■ **SUPPLIED DATA**:
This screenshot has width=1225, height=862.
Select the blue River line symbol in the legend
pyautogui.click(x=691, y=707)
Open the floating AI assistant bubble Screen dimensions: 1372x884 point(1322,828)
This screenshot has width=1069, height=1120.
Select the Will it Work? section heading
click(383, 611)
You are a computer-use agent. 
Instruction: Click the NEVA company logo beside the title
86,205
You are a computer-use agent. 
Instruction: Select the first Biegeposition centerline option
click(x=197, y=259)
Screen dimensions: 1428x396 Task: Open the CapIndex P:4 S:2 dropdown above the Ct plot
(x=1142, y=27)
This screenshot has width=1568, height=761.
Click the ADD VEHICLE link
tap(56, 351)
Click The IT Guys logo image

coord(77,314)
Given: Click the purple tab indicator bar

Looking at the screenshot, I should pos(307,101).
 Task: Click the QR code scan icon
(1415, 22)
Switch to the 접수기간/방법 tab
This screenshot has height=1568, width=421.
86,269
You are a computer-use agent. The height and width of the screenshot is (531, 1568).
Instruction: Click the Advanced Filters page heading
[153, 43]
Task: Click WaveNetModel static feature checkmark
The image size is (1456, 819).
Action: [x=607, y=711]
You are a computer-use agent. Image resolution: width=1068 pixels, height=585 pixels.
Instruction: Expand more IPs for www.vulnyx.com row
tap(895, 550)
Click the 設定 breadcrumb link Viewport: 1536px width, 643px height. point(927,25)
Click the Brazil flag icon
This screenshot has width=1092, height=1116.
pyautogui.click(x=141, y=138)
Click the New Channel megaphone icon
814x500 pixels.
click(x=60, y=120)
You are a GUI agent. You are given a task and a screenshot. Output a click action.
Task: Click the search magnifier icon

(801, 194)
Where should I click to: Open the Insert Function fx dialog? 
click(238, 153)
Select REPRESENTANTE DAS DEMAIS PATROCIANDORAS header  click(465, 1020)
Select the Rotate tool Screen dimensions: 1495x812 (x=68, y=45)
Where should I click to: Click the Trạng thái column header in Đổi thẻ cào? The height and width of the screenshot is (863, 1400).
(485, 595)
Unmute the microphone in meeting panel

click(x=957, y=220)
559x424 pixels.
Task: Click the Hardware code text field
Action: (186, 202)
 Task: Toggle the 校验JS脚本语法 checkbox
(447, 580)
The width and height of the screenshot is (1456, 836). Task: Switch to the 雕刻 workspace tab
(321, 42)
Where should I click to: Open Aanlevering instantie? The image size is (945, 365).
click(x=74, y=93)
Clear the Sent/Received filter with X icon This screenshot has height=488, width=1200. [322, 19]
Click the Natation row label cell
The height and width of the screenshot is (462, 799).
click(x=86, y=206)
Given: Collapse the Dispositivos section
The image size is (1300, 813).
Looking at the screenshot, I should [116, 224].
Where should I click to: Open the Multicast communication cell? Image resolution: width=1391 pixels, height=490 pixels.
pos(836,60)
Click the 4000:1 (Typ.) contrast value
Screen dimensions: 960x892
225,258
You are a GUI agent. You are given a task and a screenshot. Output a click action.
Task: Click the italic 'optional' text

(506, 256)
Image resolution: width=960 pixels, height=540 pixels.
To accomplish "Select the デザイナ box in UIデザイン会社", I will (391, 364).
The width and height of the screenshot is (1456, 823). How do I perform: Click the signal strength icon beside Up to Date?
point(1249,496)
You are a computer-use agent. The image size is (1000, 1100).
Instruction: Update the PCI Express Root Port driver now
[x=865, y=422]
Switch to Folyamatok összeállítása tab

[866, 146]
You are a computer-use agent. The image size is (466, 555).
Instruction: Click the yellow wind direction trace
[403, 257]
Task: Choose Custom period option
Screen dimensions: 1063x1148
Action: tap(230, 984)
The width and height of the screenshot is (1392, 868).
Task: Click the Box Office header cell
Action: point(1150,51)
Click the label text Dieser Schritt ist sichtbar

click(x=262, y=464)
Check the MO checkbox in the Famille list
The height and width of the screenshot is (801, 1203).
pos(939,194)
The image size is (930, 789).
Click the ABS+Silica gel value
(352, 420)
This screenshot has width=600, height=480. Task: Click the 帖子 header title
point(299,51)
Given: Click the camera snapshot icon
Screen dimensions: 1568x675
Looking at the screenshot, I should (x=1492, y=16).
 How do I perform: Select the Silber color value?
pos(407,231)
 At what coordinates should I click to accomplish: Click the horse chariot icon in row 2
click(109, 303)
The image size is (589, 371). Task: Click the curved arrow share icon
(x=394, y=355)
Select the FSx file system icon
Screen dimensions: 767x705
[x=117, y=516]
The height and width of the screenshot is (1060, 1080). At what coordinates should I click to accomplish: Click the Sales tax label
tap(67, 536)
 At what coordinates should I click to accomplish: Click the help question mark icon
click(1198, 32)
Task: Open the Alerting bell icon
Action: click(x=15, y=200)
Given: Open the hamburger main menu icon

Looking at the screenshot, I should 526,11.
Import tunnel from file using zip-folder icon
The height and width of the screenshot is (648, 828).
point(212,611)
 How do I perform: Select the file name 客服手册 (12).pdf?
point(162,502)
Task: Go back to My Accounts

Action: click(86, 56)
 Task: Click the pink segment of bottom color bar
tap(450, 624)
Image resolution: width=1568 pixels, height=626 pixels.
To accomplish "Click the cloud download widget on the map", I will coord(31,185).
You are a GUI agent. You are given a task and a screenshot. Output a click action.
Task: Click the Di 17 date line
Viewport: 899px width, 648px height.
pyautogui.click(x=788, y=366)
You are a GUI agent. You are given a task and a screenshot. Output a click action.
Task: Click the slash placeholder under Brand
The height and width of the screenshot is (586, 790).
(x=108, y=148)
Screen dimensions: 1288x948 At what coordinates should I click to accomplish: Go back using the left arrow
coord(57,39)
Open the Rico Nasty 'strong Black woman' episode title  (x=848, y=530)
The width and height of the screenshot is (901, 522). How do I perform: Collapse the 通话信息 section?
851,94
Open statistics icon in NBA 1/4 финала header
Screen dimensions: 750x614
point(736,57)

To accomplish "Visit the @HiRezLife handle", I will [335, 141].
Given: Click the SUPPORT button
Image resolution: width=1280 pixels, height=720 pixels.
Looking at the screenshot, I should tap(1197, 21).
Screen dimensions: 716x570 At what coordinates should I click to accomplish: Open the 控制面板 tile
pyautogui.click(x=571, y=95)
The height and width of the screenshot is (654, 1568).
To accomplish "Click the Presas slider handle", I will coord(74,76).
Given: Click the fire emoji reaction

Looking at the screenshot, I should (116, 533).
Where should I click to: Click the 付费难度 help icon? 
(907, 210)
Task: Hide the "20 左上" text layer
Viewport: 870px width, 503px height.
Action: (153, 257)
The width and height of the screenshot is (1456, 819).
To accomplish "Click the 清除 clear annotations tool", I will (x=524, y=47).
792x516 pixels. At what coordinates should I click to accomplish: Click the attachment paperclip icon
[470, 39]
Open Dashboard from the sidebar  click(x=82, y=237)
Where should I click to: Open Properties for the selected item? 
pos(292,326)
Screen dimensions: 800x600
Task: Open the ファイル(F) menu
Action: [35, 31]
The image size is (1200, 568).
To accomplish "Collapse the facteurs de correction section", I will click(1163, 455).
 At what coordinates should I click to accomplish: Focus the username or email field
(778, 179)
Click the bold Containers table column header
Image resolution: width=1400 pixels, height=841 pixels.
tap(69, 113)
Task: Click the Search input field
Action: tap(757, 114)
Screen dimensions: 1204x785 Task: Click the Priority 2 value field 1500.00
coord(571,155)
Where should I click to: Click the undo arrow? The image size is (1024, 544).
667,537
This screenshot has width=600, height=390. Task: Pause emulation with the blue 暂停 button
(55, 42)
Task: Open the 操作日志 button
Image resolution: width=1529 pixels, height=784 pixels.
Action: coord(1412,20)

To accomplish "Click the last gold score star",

■ **GOAL**:
Rewrite the records above with every "computer-use agent" renamed to "desktop automation agent", keeping everything else unchanged.

■ **ANSWER BELOW**:
This screenshot has width=1225, height=862.
Select the blue River line symbol in the legend
pyautogui.click(x=691, y=707)
Open the floating AI assistant bubble Screen dimensions: 1372x884 point(1322,828)
This screenshot has width=1069, height=1120.
Select the Will it Work? section heading
click(383, 611)
You are a desktop automation agent. 
Instruction: Click the NEVA company logo beside the title
86,205
You are a desktop automation agent. 
Instruction: Select the first Biegeposition centerline option
click(x=197, y=259)
Screen dimensions: 1428x396 Task: Open the CapIndex P:4 S:2 dropdown above the Ct plot
(x=1142, y=27)
This screenshot has width=1568, height=761.
Click the ADD VEHICLE link
tap(56, 351)
Click The IT Guys logo image

coord(77,314)
Given: Click the purple tab indicator bar

Looking at the screenshot, I should pos(307,101).
 Task: Click the QR code scan icon
(1415, 22)
Switch to the 접수기간/방법 tab
This screenshot has height=1568, width=421.
86,269
You are a desktop automation agent. The height and width of the screenshot is (531, 1568).
Instruction: Click the Advanced Filters page heading
[153, 43]
Task: Click WaveNetModel static feature checkmark
The image size is (1456, 819).
Action: [x=607, y=711]
You are a desktop automation agent. Image resolution: width=1068 pixels, height=585 pixels.
Instruction: Expand more IPs for www.vulnyx.com row
tap(895, 550)
Click the 設定 breadcrumb link Viewport: 1536px width, 643px height. point(927,25)
Click the Brazil flag icon
This screenshot has width=1092, height=1116.
pyautogui.click(x=141, y=138)
Click the New Channel megaphone icon
814x500 pixels.
click(x=60, y=120)
You are a GUI agent. You are given a task and a screenshot. Output a click action.
Task: Click the search magnifier icon

(801, 194)
Where should I click to: Open the Insert Function fx dialog? 
click(238, 153)
Select REPRESENTANTE DAS DEMAIS PATROCIANDORAS header  click(465, 1020)
Select the Rotate tool Screen dimensions: 1495x812 (x=68, y=45)
Where should I click to: Click the Trạng thái column header in Đổi thẻ cào? The height and width of the screenshot is (863, 1400).
(485, 595)
Unmute the microphone in meeting panel

click(x=957, y=220)
559x424 pixels.
Task: Click the Hardware code text field
Action: (186, 202)
 Task: Toggle the 校验JS脚本语法 checkbox
(447, 580)
The width and height of the screenshot is (1456, 836). Task: Switch to the 雕刻 workspace tab
(321, 42)
Where should I click to: Open Aanlevering instantie? The image size is (945, 365).
click(x=74, y=93)
Clear the Sent/Received filter with X icon This screenshot has height=488, width=1200. [322, 19]
Click the Natation row label cell
The height and width of the screenshot is (462, 799).
click(x=86, y=206)
Given: Collapse the Dispositivos section
The image size is (1300, 813).
Looking at the screenshot, I should [116, 224].
Where should I click to: Open the Multicast communication cell? Image resolution: width=1391 pixels, height=490 pixels.
pos(836,60)
Click the 4000:1 (Typ.) contrast value
Screen dimensions: 960x892
225,258
You are a GUI agent. You are given a task and a screenshot. Output a click action.
Task: Click the italic 'optional' text

(506, 256)
Image resolution: width=960 pixels, height=540 pixels.
To accomplish "Select the デザイナ box in UIデザイン会社", I will (391, 364).
The width and height of the screenshot is (1456, 823). How do I perform: Click the signal strength icon beside Up to Date?
point(1249,496)
You are a desktop automation agent. The image size is (1000, 1100).
Instruction: Update the PCI Express Root Port driver now
[x=865, y=422]
Switch to Folyamatok összeállítása tab

[866, 146]
You are a desktop automation agent. The image size is (466, 555).
Instruction: Click the yellow wind direction trace
[403, 257]
Task: Choose Custom period option
Screen dimensions: 1063x1148
Action: tap(230, 984)
The width and height of the screenshot is (1392, 868).
Task: Click the Box Office header cell
Action: point(1150,51)
Click the label text Dieser Schritt ist sichtbar

click(x=262, y=464)
Check the MO checkbox in the Famille list
The height and width of the screenshot is (801, 1203).
pos(939,194)
The image size is (930, 789).
Click the ABS+Silica gel value
(352, 420)
This screenshot has width=600, height=480. Task: Click the 帖子 header title
point(299,51)
Given: Click the camera snapshot icon
Screen dimensions: 1568x675
Looking at the screenshot, I should (x=1492, y=16).
 How do I perform: Select the Silber color value?
pos(407,231)
 At what coordinates should I click to accomplish: Click the horse chariot icon in row 2
click(109, 303)
The image size is (589, 371). Task: Click the curved arrow share icon
(x=394, y=355)
Select the FSx file system icon
Screen dimensions: 767x705
[x=117, y=516]
The height and width of the screenshot is (1060, 1080). At what coordinates should I click to accomplish: Click the Sales tax label
tap(67, 536)
 At what coordinates should I click to accomplish: Click the help question mark icon
click(1198, 32)
Task: Open the Alerting bell icon
Action: click(x=15, y=200)
Given: Open the hamburger main menu icon

Looking at the screenshot, I should 526,11.
Import tunnel from file using zip-folder icon
The height and width of the screenshot is (648, 828).
point(212,611)
 How do I perform: Select the file name 客服手册 (12).pdf?
point(162,502)
Task: Go back to My Accounts

Action: click(86, 56)
 Task: Click the pink segment of bottom color bar
tap(450, 624)
Image resolution: width=1568 pixels, height=626 pixels.
To accomplish "Click the cloud download widget on the map", I will coord(31,185).
You are a GUI agent. You are given a task and a screenshot. Output a click action.
Task: Click the Di 17 date line
Viewport: 899px width, 648px height.
pyautogui.click(x=788, y=366)
You are a GUI agent. You are given a task and a screenshot. Output a click action.
Task: Click the slash placeholder under Brand
The height and width of the screenshot is (586, 790).
(x=108, y=148)
Screen dimensions: 1288x948 At what coordinates should I click to accomplish: Go back using the left arrow
coord(57,39)
Open the Rico Nasty 'strong Black woman' episode title  (x=848, y=530)
The width and height of the screenshot is (901, 522). How do I perform: Collapse the 通话信息 section?
851,94
Open statistics icon in NBA 1/4 финала header
Screen dimensions: 750x614
point(736,57)

To accomplish "Visit the @HiRezLife handle", I will [335, 141].
Given: Click the SUPPORT button
Image resolution: width=1280 pixels, height=720 pixels.
Looking at the screenshot, I should tap(1197, 21).
Screen dimensions: 716x570 At what coordinates should I click to accomplish: Open the 控制面板 tile
pyautogui.click(x=571, y=95)
The height and width of the screenshot is (654, 1568).
To accomplish "Click the Presas slider handle", I will coord(74,76).
Given: Click the fire emoji reaction

Looking at the screenshot, I should (116, 533).
Where should I click to: Click the 付费难度 help icon? 
(907, 210)
Task: Hide the "20 左上" text layer
Viewport: 870px width, 503px height.
Action: (153, 257)
The width and height of the screenshot is (1456, 819).
To accomplish "Click the 清除 clear annotations tool", I will (x=524, y=47).
792x516 pixels. At what coordinates should I click to accomplish: Click the attachment paperclip icon
[470, 39]
Open Dashboard from the sidebar  click(x=82, y=237)
Where should I click to: Open Properties for the selected item? 
pos(292,326)
Screen dimensions: 800x600
Task: Open the ファイル(F) menu
Action: [35, 31]
The image size is (1200, 568).
To accomplish "Collapse the facteurs de correction section", I will click(1163, 455).
 At what coordinates should I click to accomplish: Focus the username or email field
(778, 179)
Click the bold Containers table column header
Image resolution: width=1400 pixels, height=841 pixels.
tap(69, 113)
Task: Click the Search input field
Action: tap(757, 114)
Screen dimensions: 1204x785 Task: Click the Priority 2 value field 1500.00
coord(571,155)
Where should I click to: Click the undo arrow? The image size is (1024, 544).
667,537
This screenshot has width=600, height=390. Task: Pause emulation with the blue 暂停 button
(55, 42)
Task: Open the 操作日志 button
Image resolution: width=1529 pixels, height=784 pixels.
Action: coord(1412,20)

To accomplish "Click the last gold score star",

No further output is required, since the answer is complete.